With Snowden, Academy Award winner Oliver Stone delivers his most clear-headed work since the 1990s (I would say since Nixon). The film dramatizes the already dramatic tale of traitor-or-hero Edward Snowden, who is beautifully and completely inhabited by Joseph Gordon-Levitt. 

Anyone who has seen the superior documentary Citizenfour will be familiar with the film’s frame. Snowden is in hiding in Hong Kong and telling his story to documentarian Laura Poitras (Melissa Leo) and Guardian journalists Glenn Greenwald (Zachary Quinto) and Ewen MacAskill (Tom Wilkinson).
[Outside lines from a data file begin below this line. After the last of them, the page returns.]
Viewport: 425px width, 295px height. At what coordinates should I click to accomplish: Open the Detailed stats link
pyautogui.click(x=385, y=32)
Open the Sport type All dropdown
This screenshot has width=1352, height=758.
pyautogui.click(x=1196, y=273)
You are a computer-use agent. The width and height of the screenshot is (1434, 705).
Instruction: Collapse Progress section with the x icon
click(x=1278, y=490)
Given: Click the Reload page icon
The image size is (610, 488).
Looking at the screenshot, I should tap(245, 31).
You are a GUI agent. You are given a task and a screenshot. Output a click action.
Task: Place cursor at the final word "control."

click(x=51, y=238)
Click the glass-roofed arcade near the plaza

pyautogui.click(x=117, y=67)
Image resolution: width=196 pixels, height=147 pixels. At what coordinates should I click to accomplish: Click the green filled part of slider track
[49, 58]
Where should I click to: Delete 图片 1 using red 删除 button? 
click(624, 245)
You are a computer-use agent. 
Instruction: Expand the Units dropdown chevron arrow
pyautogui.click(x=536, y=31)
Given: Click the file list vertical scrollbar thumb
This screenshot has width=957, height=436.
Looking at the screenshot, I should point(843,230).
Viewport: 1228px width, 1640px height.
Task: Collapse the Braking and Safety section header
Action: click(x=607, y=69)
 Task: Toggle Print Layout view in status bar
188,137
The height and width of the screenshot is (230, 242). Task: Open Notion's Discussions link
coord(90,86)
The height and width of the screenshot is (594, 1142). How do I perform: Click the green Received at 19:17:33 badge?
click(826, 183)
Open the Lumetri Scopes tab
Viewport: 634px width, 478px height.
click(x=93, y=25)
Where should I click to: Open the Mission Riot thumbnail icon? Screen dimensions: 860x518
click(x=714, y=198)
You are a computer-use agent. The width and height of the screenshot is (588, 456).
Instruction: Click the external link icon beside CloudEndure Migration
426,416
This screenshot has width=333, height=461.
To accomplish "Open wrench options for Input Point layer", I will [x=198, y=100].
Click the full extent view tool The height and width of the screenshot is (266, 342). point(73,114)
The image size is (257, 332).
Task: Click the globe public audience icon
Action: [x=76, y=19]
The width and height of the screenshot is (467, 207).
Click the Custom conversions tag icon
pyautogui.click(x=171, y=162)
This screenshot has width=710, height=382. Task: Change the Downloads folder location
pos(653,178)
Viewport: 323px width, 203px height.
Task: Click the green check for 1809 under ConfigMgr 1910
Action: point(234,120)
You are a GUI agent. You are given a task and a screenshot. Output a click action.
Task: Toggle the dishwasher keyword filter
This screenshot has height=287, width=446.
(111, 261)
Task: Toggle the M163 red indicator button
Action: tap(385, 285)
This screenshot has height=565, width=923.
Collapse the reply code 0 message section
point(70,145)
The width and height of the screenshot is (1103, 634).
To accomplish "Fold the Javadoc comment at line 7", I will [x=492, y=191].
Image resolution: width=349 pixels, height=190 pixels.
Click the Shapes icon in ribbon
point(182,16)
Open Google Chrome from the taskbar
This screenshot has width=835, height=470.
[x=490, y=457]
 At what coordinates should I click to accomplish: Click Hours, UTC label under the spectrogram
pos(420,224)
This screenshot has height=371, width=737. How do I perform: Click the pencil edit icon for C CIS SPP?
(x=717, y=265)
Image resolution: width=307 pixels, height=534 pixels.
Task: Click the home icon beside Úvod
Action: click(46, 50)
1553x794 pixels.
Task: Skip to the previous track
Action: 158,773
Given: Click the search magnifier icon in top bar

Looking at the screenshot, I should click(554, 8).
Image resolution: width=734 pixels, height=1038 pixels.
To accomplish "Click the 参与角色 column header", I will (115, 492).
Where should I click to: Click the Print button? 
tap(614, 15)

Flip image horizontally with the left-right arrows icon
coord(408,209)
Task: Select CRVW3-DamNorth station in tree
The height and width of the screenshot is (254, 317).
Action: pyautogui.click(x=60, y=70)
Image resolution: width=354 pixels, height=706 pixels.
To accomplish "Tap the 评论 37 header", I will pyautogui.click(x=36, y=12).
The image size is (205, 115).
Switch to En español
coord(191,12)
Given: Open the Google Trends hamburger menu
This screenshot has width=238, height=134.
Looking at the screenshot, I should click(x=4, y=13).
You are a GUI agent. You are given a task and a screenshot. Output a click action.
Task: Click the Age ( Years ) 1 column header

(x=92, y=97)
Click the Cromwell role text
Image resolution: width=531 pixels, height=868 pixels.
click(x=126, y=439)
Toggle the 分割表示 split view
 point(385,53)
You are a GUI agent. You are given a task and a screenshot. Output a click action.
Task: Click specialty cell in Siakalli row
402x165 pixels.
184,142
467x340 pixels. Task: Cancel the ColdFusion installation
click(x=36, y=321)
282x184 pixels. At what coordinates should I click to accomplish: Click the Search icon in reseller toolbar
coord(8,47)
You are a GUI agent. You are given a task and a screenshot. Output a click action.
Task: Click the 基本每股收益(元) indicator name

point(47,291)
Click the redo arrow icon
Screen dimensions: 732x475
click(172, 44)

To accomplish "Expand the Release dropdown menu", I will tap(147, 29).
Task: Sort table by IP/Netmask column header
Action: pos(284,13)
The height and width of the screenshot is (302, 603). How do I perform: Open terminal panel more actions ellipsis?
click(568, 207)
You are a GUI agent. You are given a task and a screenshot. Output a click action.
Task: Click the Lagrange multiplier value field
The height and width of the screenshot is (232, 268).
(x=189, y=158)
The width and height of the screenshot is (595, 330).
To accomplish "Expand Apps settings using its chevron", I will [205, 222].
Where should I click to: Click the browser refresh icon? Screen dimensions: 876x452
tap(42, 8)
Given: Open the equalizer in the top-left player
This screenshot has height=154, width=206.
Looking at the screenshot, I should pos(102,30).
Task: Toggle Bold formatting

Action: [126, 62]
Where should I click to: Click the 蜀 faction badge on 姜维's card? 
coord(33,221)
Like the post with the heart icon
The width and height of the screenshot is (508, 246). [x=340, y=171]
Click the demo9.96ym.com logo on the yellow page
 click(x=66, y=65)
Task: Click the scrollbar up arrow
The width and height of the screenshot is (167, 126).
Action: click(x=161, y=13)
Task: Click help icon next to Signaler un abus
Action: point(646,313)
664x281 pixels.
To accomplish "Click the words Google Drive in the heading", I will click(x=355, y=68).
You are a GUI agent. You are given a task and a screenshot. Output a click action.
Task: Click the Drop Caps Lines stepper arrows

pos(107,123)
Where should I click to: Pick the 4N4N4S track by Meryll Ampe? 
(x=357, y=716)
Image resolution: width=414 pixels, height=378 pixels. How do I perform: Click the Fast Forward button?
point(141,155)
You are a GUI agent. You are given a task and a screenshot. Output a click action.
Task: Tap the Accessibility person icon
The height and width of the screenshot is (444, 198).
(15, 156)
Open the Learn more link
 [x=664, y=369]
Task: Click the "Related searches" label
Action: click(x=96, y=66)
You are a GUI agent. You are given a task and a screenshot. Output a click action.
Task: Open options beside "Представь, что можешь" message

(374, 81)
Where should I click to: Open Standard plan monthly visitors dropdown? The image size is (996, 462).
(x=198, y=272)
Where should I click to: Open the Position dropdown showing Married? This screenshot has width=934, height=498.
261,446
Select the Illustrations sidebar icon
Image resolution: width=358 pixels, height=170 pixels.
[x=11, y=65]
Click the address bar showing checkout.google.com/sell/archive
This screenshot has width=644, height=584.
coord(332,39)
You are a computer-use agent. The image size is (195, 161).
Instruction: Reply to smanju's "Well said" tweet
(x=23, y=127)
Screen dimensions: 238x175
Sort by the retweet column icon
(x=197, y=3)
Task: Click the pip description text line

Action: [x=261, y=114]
The rest of the time, Stone and co-writer Kieran Fitzgerald re-create and fictionalize the events and people that lead to Snowden’s tremendous act. 

Anyone wanting to really understand Snowden should watch Citizenfour; Stone’s film will certainly provide viewers with what they need to know about Snowden’s treason and/or heroism—like how it was influenced by Rhys Ifans (the naked roommate from the underrated Notting Hill) and Nicolas Cage, who is welcome but abjectly superfluous. 

JGL’s performance is the only highly commendable aspect of Snowden. The film is like Snowden 101 when a grad-level class (psst… Citizenfour) is already available to everyone. Both are highly watchable. One has Joseph Gordon-Levitt; the other is history writ with lightning.